TASK TO COMPLETE: Render every line of the entries below as a Markdown table with the columns Row and Line, numbering each row and skipping blank lines. Leave the pictures out of the table.

SUPPLIED MATERIAL:
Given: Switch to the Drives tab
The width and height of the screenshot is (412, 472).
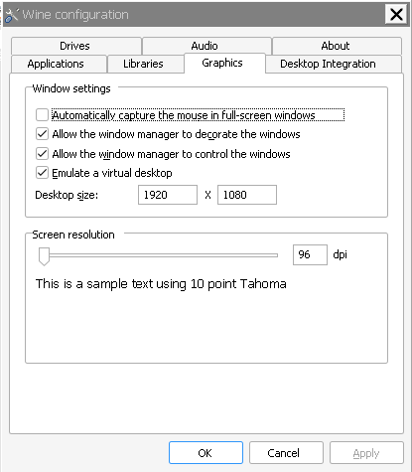Looking at the screenshot, I should [x=76, y=46].
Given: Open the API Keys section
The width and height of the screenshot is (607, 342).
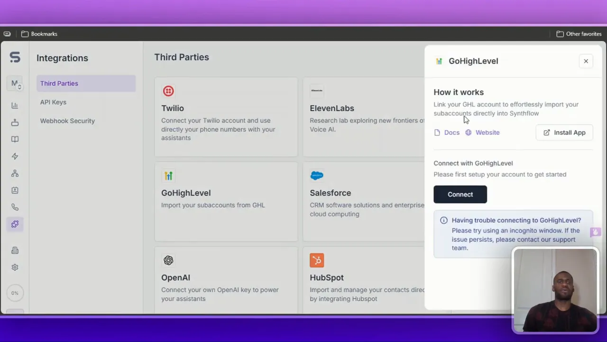Looking at the screenshot, I should (53, 102).
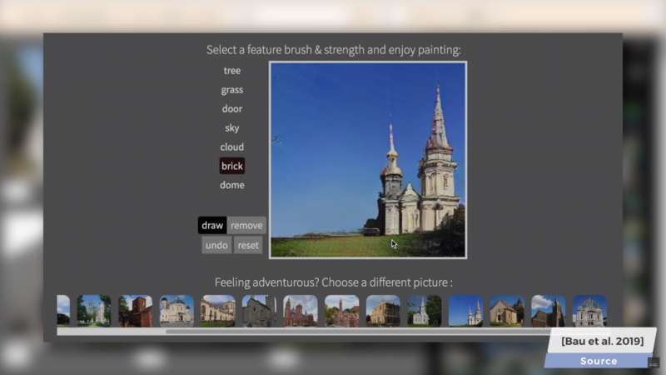This screenshot has width=666, height=375.
Task: Select the partially cut-off leftmost thumbnail
Action: pos(63,311)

COMPLETED EXERCISE:
| Row | Line |
|---|---|
| 1 | Given: Switch to the Drives tab |
| 2 | The width and height of the screenshot is (412, 472). |
| 3 | Looking at the screenshot, I should [x=76, y=46]. |
| 4 | Given: Open the API Keys section |
| 5 | The width and height of the screenshot is (607, 342). |
| 6 | Looking at the screenshot, I should (53, 102). |
| 7 | This screenshot has width=666, height=375. |
| 8 | Task: Select the partially cut-off leftmost thumbnail |
| 9 | Action: pos(63,311) |